Building an AI Extraction Platform: 4 Providers, 60 Analyzers, 510 Tests

Building an AI Extraction Platform: 4 Providers, 60 Analyzers, 510 Tests | AI PM Portfolio

Building an AI Extraction Platform: 4 Providers, 60 Analyzers, 510 Tests

February 22, 2024 · 15 min read · Platform Architecture Case Study

We built a document extraction platform that uses 4 AI providers, 60 specialized analyzers, and 510 automated tests to extract structured data from financial documents. The system processes documents for 16,000 users with 94.2% accuracy. Here is the architecture, why we did not just use one model for everything, and how we built the test pyramid that keeps the whole thing reliable.

Why did we need a multi-provider extraction platform?

The obvious approach to document extraction is simple: take the best available AI model, send it every document, parse the response. We started there. It worked. Then it broke.

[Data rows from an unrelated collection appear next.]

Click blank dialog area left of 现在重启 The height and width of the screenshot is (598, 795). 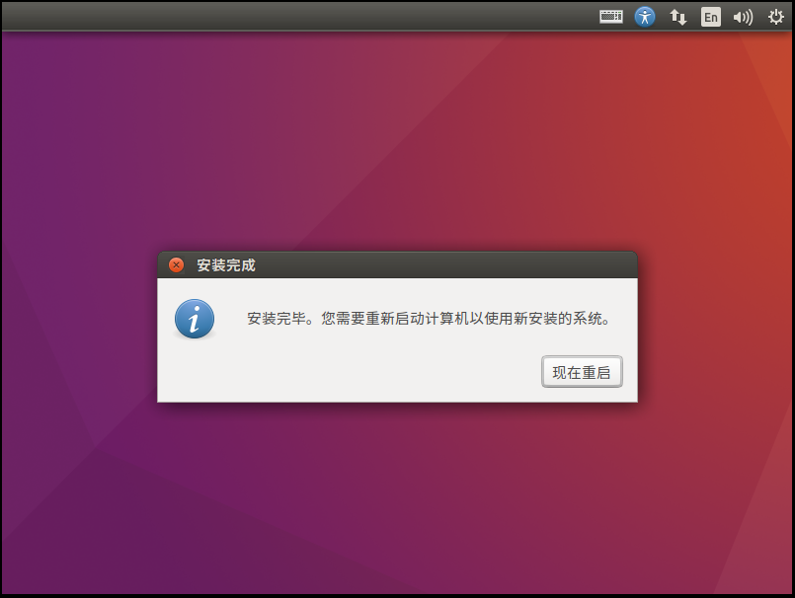click(350, 372)
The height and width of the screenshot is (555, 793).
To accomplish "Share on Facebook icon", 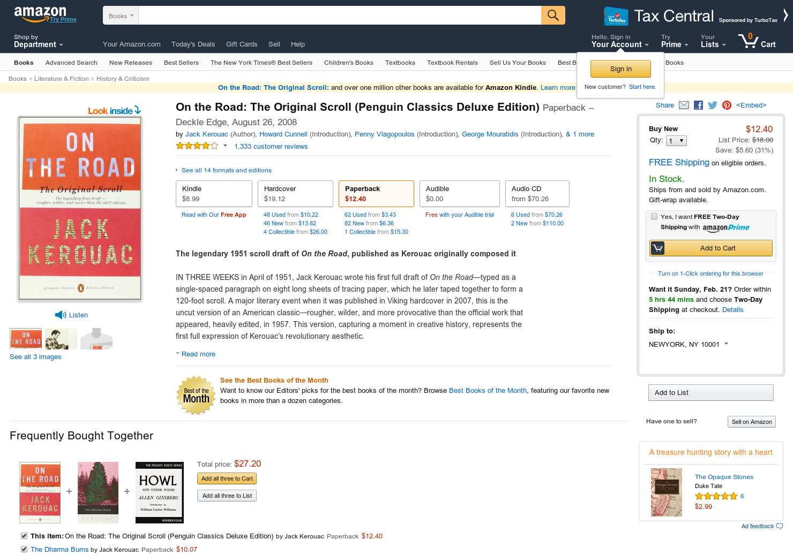I will 698,105.

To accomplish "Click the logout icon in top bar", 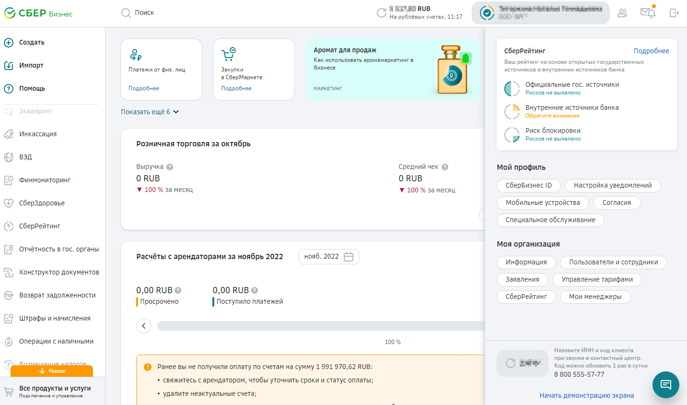I will [x=674, y=13].
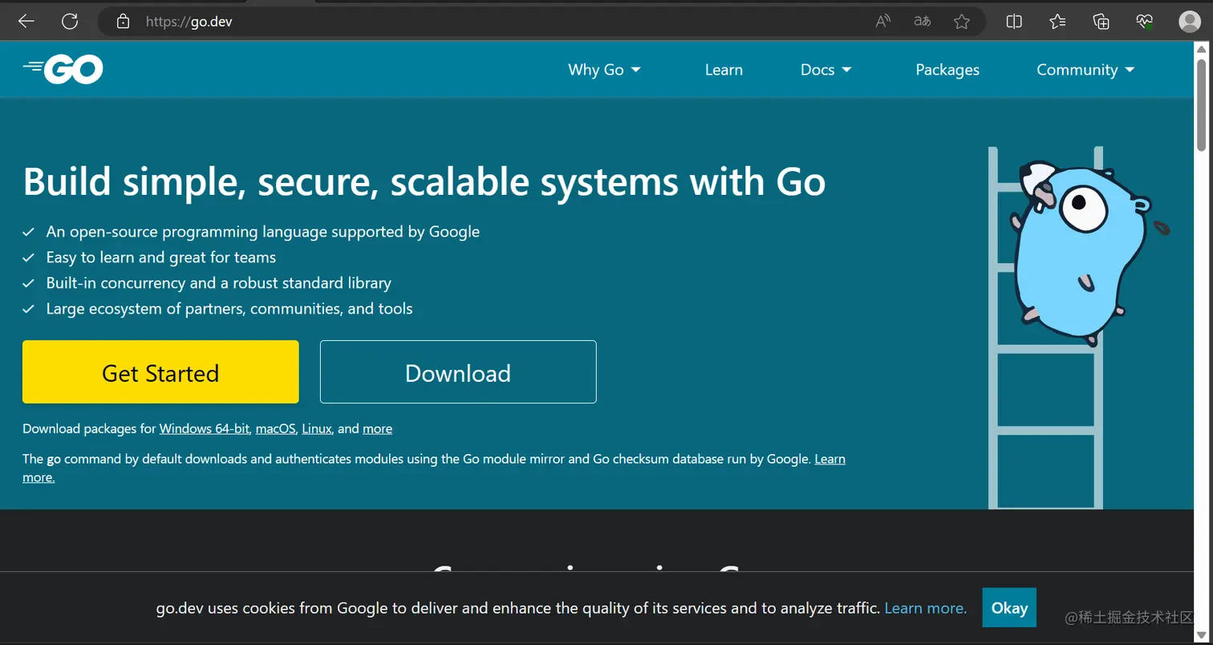Expand the Docs dropdown menu
Viewport: 1213px width, 645px height.
pyautogui.click(x=826, y=70)
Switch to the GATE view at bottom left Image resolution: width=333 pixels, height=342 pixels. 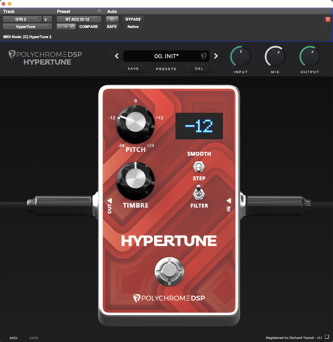click(x=34, y=338)

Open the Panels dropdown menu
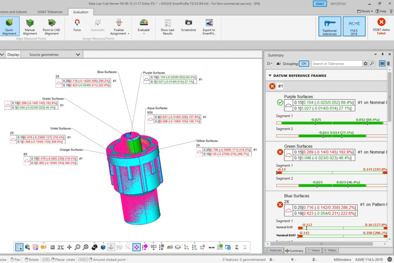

In March 2023, our single-provider pipeline processed 4,200 documents in one week. On a Tuesday at 2:47 PM, the provider had a 47-minute outage. During peak tax season. 312 users were mid-upload with no fallback. Our error rate spiked to 100% for those users. According to the provider's own status page, they had 14 degraded-performance incidents that month. We were betting our entire product on a single point of failure.

But the reliability problem was only the second-most-important reason to go multi-provider. The first was quality. According to our internal benchmarks, no single model was best at every document type. GPT-4 excelled at complex K-1 partnership schedules. Claude was better at long-form documents with dense text. Gemini Flash was fastest for simple structured forms. A 2024 Stanford CRFM study confirmed what we saw: model performance varies by 8-15 percentage points across task categories, even among frontier models.

We needed a platform, not a pipe.

What does the multi-provider architecture look like?

The platform has four layers: ingestion, routing, extraction, and validation. Each layer is independently testable and independently deployable.

Layer 1: Ingestion

Documents arrive as PDFs, photos, or scans. The ingestion layer normalizes them into a standard format: cleaned text (via OCR if needed), document images (for multi-modal processing), and metadata (page count, resolution, detected document type). According to our telemetry, 34% of uploaded documents require OCR preprocessing before any AI model can process them.

Layer 2: Routing

The router is a lightweight classifier that examines the document metadata and assigns it to the optimal extraction pathway. It answers two questions: what type of document is this, and which provider-analyzer combination should process it?

Document Type Primary Provider Fallback Provider Analyzer Count Accuracy
W-2 (wage statement) Rule-based + small model Claude 8 97.1%
1099-NEC (freelance) Gemini Flash GPT-4 5 95.3%
1099-B (investments) GPT-4 Claude 7 93.8%
K-1 (partnerships) GPT-4 Claude + consensus 12 91.2%
1098 (mortgage) Small model Gemini Flash 4 96.7%
Schedule C (business) Claude GPT-4 9 92.4%
Foreign tax forms GPT-4 + multi-modal Claude + multi-modal 6 88.9%
All other types Cascade (auto-routed) GPT-4 9 90.5%

The routing decisions were not static. We updated them monthly based on accuracy and cost data. When Claude 3 launched with improved document understanding, we re-routed 23% of extraction traffic to it within two weeks. [LINK:post-27]

Layer 3: Extraction

This is where the 60 analyzers live. Each analyzer is a specialized extraction module tuned for a specific document type and field category. A single document might trigger 3-8 analyzers running in parallel.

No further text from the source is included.